Теперь же, если Морин знает, о чем говорит, русские после убийства Джимми O запросили аудиенции у Королей. Джекс понял, что нужно узнать побольше – узнать, как прошел этот визит и что он означает для взаимоотношений между САМКРО и ирландцами, но Морин позвонила не затем, чтобы говорить о делах или политике криминального бизнеса.

– Один из русских, громила по имени Олег Волошин, так он таскался за Тринити, будто на орбиту вышел вокруг нее.

– Думаешь, он ее забрал? – спросил Джекс, крепко стиснув трубку.

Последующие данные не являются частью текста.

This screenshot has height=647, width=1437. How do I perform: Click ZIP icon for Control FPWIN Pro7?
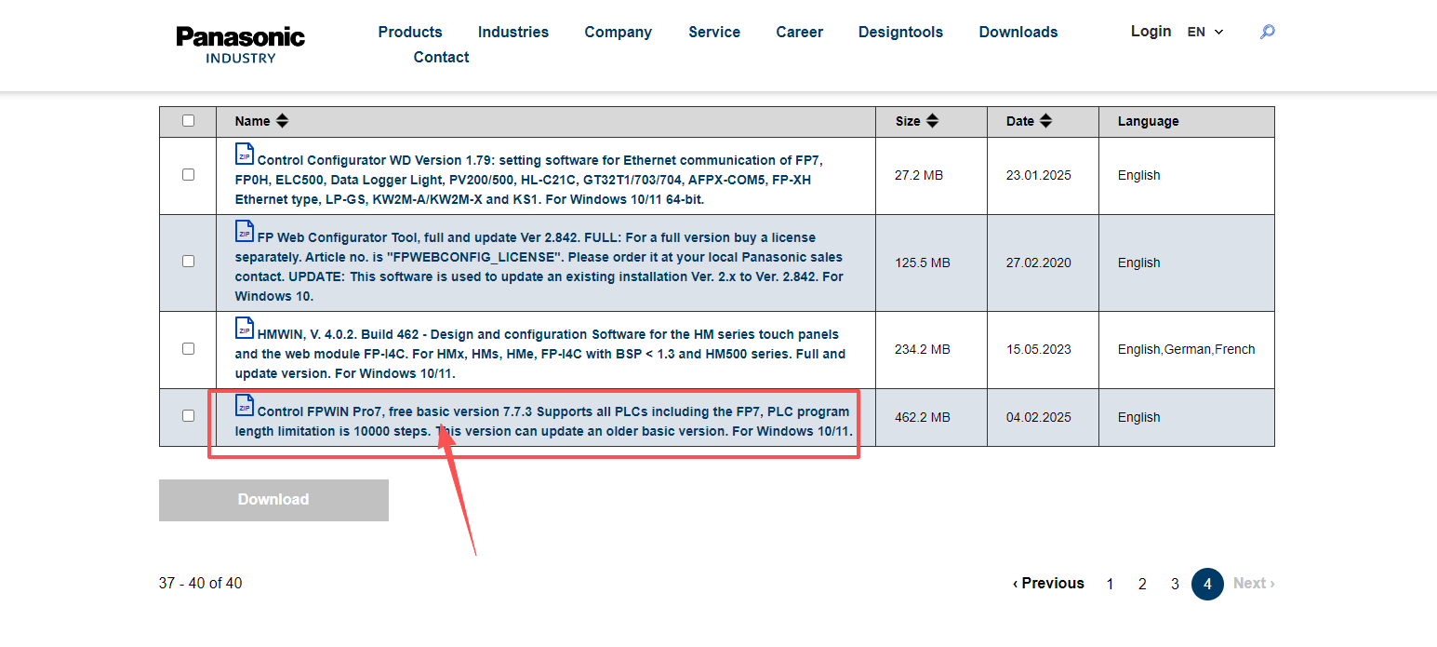(245, 405)
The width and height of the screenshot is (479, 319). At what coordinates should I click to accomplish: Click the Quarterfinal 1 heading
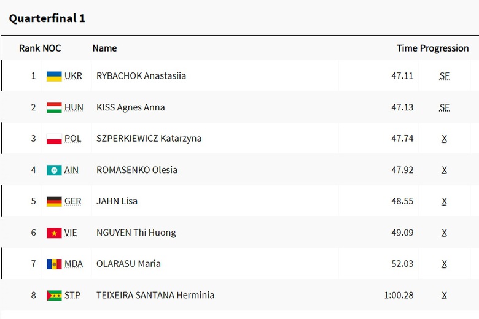[47, 18]
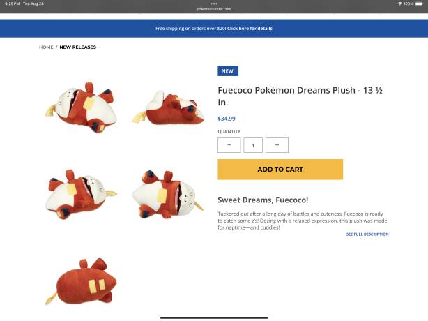Click the $34.99 price text
The image size is (428, 321).
tap(227, 119)
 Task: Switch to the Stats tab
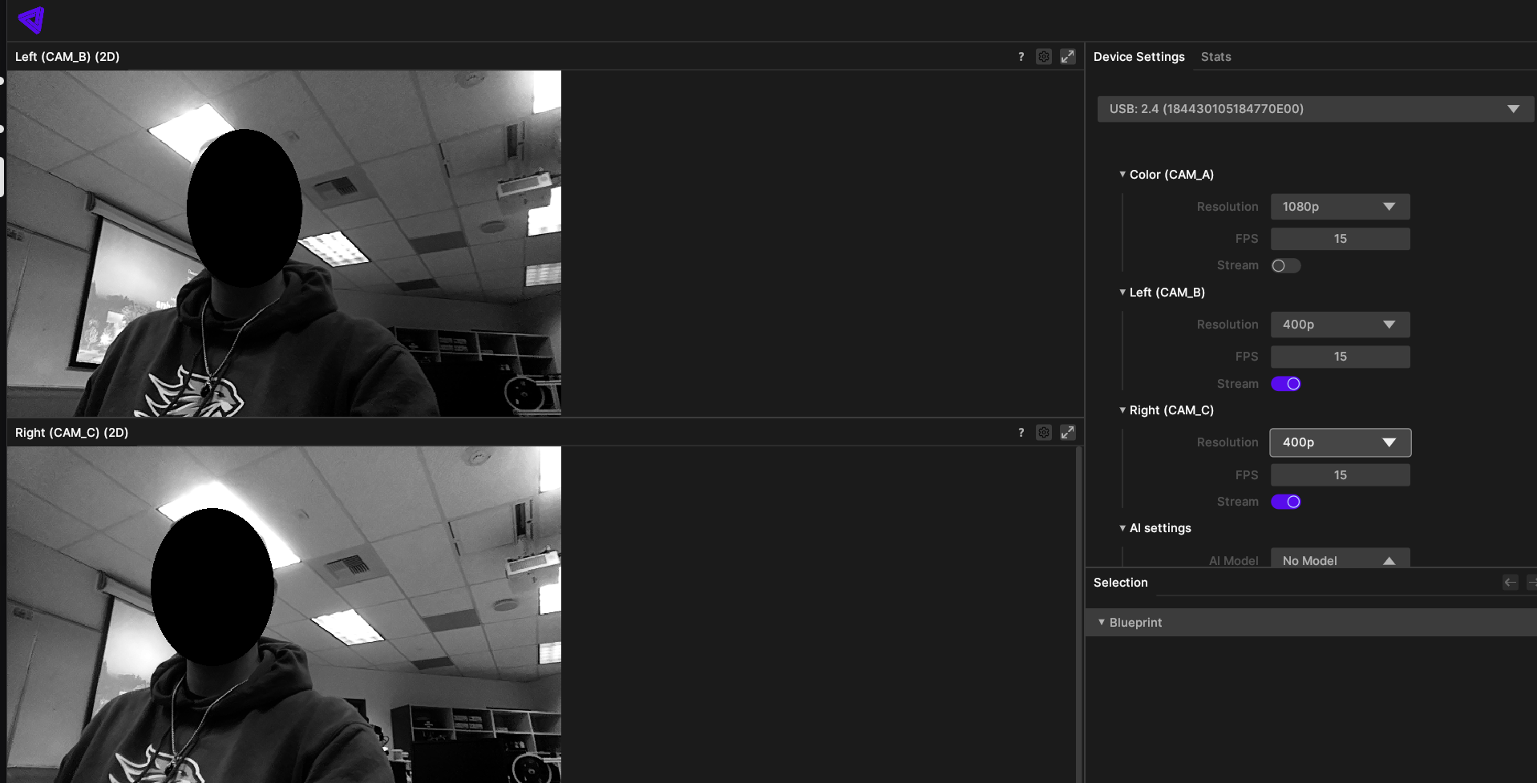pos(1215,57)
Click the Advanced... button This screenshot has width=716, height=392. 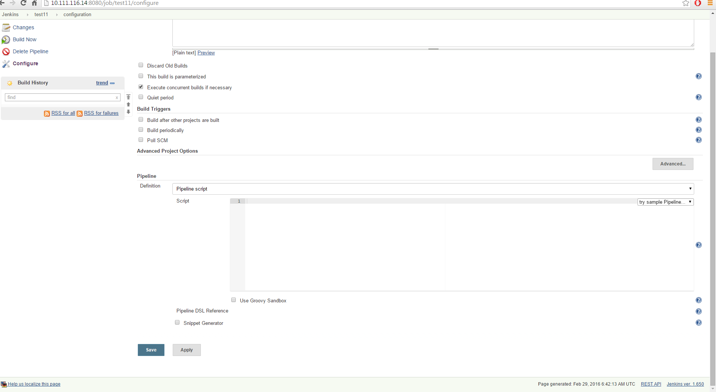[672, 164]
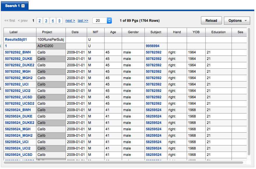Open the 50782592_BWH session link
This screenshot has height=169, width=256.
(x=18, y=52)
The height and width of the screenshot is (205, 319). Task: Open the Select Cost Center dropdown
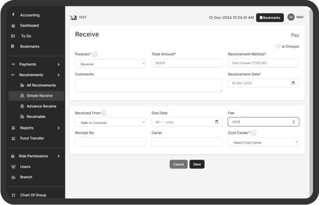pyautogui.click(x=263, y=142)
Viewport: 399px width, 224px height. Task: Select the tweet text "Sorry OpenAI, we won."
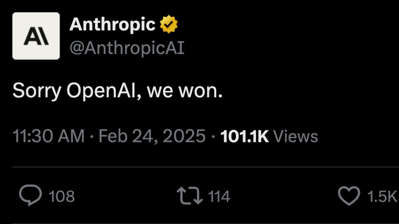click(x=117, y=91)
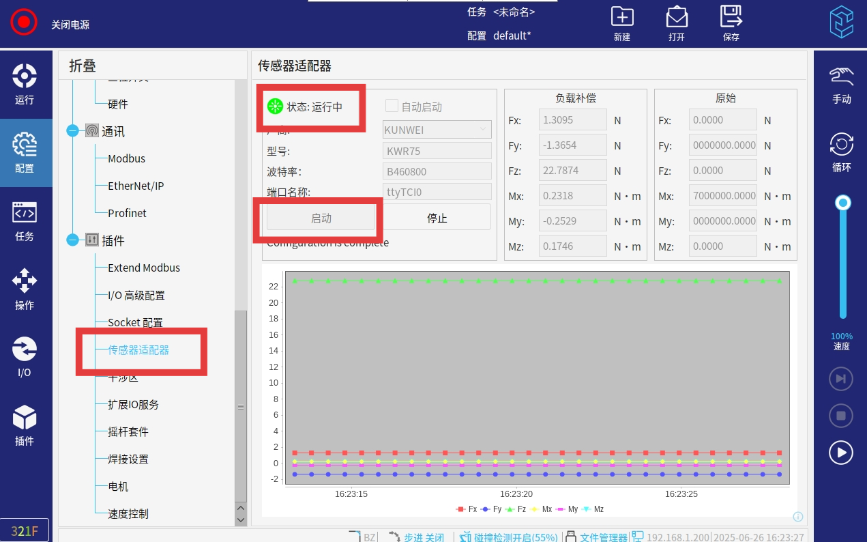Open the KUNWEI manufacturer dropdown
This screenshot has width=867, height=542.
pyautogui.click(x=437, y=129)
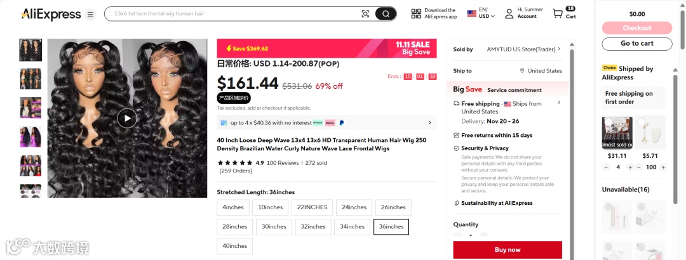Open the shopping cart icon
686x260 pixels.
558,13
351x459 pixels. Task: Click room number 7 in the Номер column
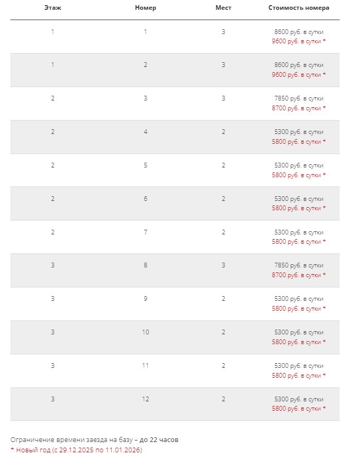pos(145,232)
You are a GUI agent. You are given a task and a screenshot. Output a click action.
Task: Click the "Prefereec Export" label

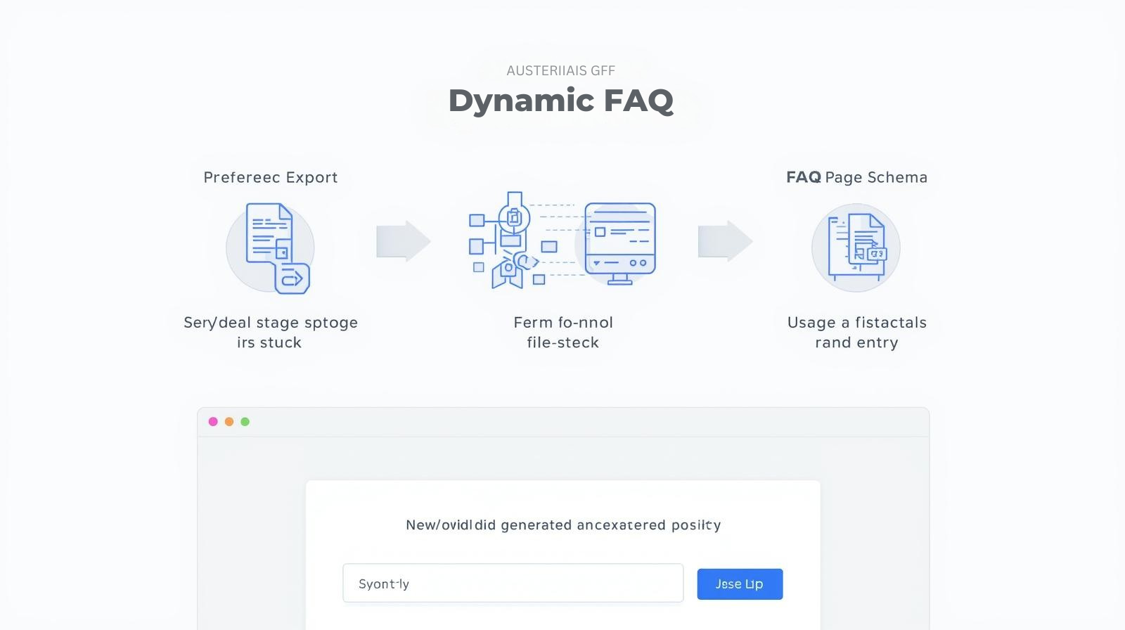pos(271,177)
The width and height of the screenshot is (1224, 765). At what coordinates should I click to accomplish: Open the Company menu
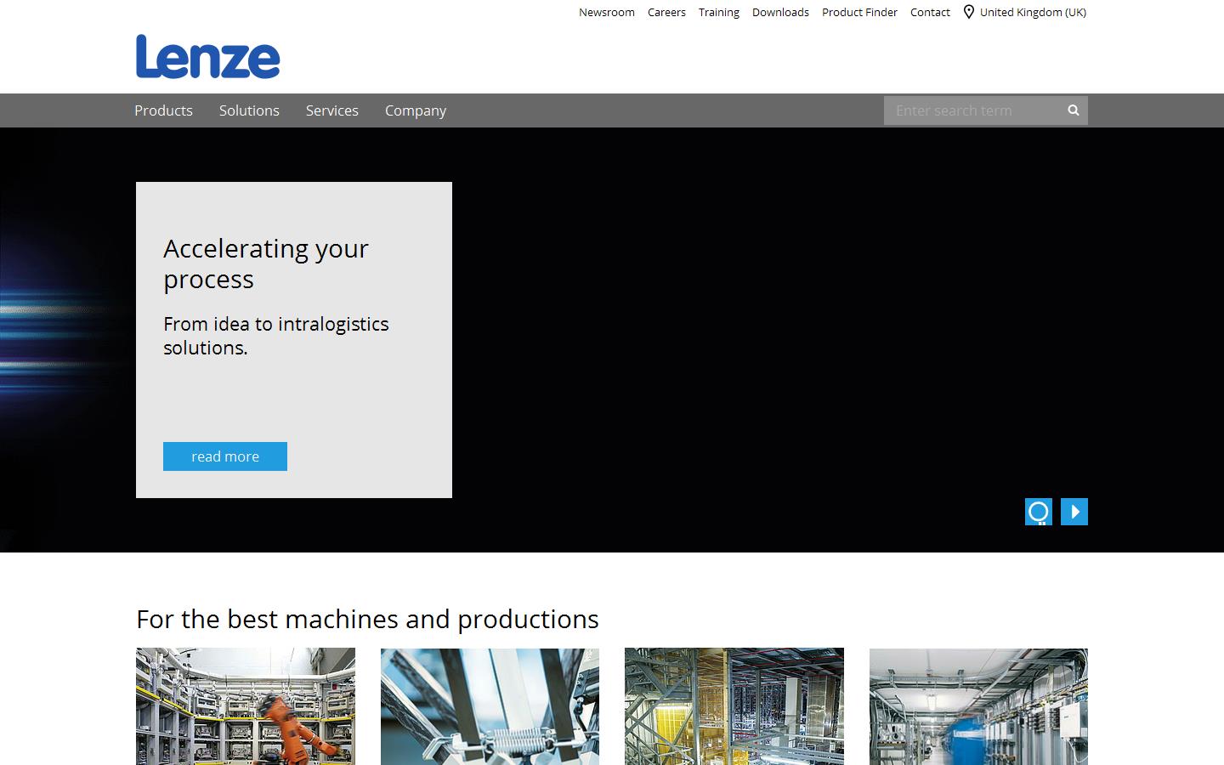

– Я знаю, что это он, Джекс. Тринити на Олега запала. Думает, что влюбилась в него… и, коли честно, я не так чтобы против. Я и сама любила порядком мужиков, не слишком придерживающихся буквы закона, а Олег… он славный малый для бандюгана. Тринити ушла к нему месяца четыре назад, но была на связи, регулярно мне звонила. А последние две недели и не пикнет, и это страшит меня до потери памяти.

Джекс откинулся на спинку стула, уставившись на дверь, которую Чаки оставил открытой, – воззрившись в пустоту.

– Слушай, – продолжала Морин, – я разумею, что есть и другие вещи, за которые нам надо потолковать, но прямо сейчас…

– Ты встревожена, – перебил он. – Я и сам встревожен. Но выехать из страны для меня сейчас почти невозможно. А уж ехать в Россию…

– Кто сказал хоть слово за Россию?

– Я думал, Тринити ушла с Олегом.

– Она ушла с ним, ага, но твоя сестренка не в России. Она в Америке. В последний раз, что я слыхала, она была в Неваде.

Джекс развернулся к столу, выудив карандаш и листок бумаги.

– Еще что-нибудь можешь мне сообщить о местонахождении Тринити или об этом Олеге и его людях? – спросил он.

Морин отбарабанила все, что знает, – всего ничего, а Джекс взял на карандаш все обнадеживающее – то есть сущий пустяк. И лишь повесив трубку, почувствовал чье-то присутствие у себя за спиной.

Обернувшись, он увидел свою мать Джемму, глядящую на него со знакомым брезгливо-пренебрежительным изгибом губ.

– Опять срешь мне за пазуху, – криво усмехнулась она.